仕事を探しているときには、こう自問しましょう。
「わたしは、自分自身の生き方ごと雇われることを望んでいるのだろうか。現在の状態で、自分らしい生き方と仕事の両方を望めるのだろうか」
これが、仕事への適応性を知るためのまず第一の質問なのです。(本書82頁)

 強く生きていくために安心感を確保したいと思ったら、自分の信念を保ち、心の葛藤を避けながら、経済的な保証も求めなければならない。たとえば、自分がいかに進歩的な考えを持っていても、自分と世間のズレが目立たない仕事を選べば、社会とぶつかることはないだろう。本書によると、仕事の問題の多くを解決する秘訣は、次の4点だ。

(1)自分の生きている社会、時代に適応すること
(2)妥協をはねつけること。つまり、自分の内にあるものの見方や信念を維持し、かつそれらを強化するためにいつも努力すること
(3)自分の仕事が何であれ、自分の持っているものすべてをそれに注ぎこみ、自分の価値を高めて、自分の働きぶりを世の中が“必要とするよう”にすること
(4)趣味、あるいは稼ぎとは関係のない「はけ口」を持つこと。
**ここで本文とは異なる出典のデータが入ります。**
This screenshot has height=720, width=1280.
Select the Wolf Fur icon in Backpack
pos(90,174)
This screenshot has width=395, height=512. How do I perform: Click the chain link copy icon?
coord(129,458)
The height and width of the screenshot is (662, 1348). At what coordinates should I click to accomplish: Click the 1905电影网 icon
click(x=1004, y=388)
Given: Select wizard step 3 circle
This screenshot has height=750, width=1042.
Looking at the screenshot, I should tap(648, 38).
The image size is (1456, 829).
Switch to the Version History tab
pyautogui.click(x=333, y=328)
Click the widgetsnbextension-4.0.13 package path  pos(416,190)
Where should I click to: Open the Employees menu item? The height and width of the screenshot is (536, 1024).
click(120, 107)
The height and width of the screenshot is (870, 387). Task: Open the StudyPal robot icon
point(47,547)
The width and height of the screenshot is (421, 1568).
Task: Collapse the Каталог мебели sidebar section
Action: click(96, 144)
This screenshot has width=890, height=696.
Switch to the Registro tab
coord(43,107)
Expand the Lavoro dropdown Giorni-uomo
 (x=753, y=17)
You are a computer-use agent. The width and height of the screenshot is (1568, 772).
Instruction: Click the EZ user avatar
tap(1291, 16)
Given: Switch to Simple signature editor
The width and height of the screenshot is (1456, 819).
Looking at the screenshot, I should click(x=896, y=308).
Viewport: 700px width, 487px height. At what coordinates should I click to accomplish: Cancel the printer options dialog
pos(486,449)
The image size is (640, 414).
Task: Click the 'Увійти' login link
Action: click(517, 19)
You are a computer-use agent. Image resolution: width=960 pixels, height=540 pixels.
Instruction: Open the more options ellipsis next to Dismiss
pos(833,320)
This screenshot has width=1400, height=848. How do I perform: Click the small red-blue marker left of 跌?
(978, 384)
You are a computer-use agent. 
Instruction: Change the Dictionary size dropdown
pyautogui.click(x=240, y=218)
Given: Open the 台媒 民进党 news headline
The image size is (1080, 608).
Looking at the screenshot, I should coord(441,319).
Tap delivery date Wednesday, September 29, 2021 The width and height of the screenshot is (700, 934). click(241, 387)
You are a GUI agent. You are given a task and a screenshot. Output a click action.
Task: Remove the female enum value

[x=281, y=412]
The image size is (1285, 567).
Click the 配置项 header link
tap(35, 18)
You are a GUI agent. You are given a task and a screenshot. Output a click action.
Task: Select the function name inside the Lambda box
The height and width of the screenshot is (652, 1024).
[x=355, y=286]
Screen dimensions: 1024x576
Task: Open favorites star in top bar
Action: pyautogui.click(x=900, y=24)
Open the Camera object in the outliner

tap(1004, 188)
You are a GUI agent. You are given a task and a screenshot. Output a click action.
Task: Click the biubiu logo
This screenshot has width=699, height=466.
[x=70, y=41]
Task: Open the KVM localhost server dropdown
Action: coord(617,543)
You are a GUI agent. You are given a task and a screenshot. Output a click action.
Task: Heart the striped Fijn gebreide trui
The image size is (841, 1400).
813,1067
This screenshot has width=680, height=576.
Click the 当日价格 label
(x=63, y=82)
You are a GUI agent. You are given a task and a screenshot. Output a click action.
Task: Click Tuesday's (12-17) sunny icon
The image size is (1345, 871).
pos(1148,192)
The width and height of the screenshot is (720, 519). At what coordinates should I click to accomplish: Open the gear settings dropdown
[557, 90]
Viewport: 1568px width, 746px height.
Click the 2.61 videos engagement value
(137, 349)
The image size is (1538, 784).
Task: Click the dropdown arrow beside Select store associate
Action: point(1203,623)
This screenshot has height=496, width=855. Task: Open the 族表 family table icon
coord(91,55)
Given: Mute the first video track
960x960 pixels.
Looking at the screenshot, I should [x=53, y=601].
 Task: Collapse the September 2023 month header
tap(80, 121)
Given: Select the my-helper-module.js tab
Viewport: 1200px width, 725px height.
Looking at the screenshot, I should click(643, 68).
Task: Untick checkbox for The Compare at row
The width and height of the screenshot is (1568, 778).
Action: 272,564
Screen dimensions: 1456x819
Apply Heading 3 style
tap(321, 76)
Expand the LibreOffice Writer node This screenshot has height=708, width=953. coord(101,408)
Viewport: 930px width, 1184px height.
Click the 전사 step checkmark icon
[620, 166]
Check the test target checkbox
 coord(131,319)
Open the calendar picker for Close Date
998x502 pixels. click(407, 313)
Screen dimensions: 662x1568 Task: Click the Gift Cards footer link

それは自分の中に眠っている創造力を満足させるためばかりでなく、そうした力を発揮できる、よりよい状況を生むようにするためである (本書84頁)

 多くの人は、このようなポイントでバランスを保てないことから、失敗するのだという。そして最も失敗を招きやすいのは、順応が中途半端だったり行きすぎたりするときだ。社会のしきたりを考えると順応せざるをえないのは確かだが、妥協するだけの生き方もまた、健全で幸福な人生だとは言い難いのだ。(4)に挙げられた、仕事以外のストレス発散のはけ口を持つことについては、多くの人がその効果を実感しているのではないだろうか。きちんと仕事と向き合うためにも、創造性を満足させる趣味を持っていたいものだ。

「とりあえず幸せになりたい」「幸せになれたらいいな」とただ闇雲に期待している状態は、良いことだとは限らない。なぜならば、そこには自分の意思がないからだ。本当に自分を理解し、したたかな信念を持つ“利己主義”的な生き方は、真の意味で「自分を大切にしている」といえるだろう。他人を大切に、幸せにできる人になるためには、まず自分たるものをしっかりと持ち、満たされていることが必要なのではないだろうか。